How to determine whether a point is greater than n/2?

JamDiveBuddy

12/4/22, 6:18 AM

How can we determine if a private key associated with a point, on an EC, is less than or greater than 1/2 $n$, where $n$ is the order?

1 + 4

elliptic-curves

public-key

fgrieu

12/4/22, 6:35 AM

The first step to determining something is defining it. How do you _define_ that a point $P$ of the curve is "less than $n/2$"? Do you mean $\exists x\in\mathbb N$ with $x\cdot G=P$ and $x<n/2$, where $G$ is some given point of the curve? Or something else? In the first case, hint: what must be the cost of such algorithm relative to one finding $x$?

JamDiveBuddy

12/4/22, 7:55 PM

yes that is what i mean. Where x is less than n/2.

kodlu

12/4/22, 8:21 PM

Please edit the question clarifying that

Fractalice

12/8/22, 7:53 AM

This is sort of ill defined, since $[x]P = [x+n]P$. (@fgrieu's definition is ok though)

Score:4

Crypto

poncho

12/8/22, 3:11 AM

How can we determine if a private key associated with a point, on an EC, is less than or greater than $1/2 n$, where $n$ is the order?

The obvious way is to compute the discrete log of the private key (achievable in $O( \sqrt{n} )$ steps, and compare.

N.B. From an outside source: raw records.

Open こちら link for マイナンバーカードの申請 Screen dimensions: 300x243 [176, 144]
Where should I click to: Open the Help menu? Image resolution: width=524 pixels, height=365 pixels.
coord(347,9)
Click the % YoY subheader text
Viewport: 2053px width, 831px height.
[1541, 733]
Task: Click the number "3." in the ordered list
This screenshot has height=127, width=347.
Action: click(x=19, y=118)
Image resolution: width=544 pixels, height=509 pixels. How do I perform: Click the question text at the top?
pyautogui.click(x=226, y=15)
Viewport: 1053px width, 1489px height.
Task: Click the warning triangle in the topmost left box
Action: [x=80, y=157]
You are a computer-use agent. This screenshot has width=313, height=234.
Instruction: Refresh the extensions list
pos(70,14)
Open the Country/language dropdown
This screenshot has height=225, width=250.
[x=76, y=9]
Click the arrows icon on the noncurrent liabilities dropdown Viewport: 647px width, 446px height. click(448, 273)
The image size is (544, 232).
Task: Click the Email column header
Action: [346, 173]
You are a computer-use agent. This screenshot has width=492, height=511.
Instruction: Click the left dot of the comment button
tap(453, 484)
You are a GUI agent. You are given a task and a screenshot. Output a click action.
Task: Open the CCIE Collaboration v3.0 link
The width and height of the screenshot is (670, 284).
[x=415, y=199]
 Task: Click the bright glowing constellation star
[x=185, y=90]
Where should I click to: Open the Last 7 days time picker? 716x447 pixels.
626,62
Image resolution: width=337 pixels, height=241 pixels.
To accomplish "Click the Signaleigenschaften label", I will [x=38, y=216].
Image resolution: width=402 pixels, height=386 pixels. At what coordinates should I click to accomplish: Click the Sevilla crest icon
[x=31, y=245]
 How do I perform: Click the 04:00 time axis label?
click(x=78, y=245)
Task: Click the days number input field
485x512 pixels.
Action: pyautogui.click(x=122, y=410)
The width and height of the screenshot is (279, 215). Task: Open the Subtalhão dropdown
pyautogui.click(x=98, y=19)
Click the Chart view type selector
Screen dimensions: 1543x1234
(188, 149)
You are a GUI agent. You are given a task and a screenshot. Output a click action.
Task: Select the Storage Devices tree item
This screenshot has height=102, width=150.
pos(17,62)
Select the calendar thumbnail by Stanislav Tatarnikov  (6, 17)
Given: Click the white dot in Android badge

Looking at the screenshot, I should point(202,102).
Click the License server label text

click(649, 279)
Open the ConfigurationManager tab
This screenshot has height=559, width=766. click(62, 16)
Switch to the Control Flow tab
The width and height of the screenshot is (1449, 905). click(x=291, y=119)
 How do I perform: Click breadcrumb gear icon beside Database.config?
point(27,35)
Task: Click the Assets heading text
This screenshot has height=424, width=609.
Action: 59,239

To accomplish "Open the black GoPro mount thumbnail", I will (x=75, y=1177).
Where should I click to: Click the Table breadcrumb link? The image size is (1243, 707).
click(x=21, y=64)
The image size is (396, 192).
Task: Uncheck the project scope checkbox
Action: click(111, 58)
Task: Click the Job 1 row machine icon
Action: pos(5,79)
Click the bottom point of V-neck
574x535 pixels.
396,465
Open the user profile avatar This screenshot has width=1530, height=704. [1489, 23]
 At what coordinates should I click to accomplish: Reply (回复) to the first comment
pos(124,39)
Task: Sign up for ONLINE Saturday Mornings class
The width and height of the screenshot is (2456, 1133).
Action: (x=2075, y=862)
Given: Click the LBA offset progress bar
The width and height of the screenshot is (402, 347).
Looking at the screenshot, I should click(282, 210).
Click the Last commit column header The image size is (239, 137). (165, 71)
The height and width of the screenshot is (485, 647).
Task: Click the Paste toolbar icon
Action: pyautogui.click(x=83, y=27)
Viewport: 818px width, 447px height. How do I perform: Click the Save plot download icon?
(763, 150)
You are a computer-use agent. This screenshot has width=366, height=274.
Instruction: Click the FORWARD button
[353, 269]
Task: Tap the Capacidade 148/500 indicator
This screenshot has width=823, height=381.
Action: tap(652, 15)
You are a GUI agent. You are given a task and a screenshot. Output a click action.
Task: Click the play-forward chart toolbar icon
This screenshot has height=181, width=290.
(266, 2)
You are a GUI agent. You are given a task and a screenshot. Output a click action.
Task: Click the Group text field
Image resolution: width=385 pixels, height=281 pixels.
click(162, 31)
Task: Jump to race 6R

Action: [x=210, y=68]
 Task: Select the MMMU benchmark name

In addition, it can be shown that there isn't a significantly cheaper way - given an Oracle that, given a point, computes where the discrete log is greater than or less than $1/2 n$, we can compute the discrete log with $\log_2{n}$ queries (plus some relatively cheap operations); hence this Oracle cannot be cheaper than $1 / \log_2{n}$ times as cheap as the above naïve approach.

0 + 1

István András Seres

12/8/22, 9:59 AM

Put differently, this is not possible unless DLog is easy. More formally, the most significant bit of the discrete logarithm is a hardcore bit [Blum-Micali '81]. Additionally, you could generate a PRNG from this hardcore bit.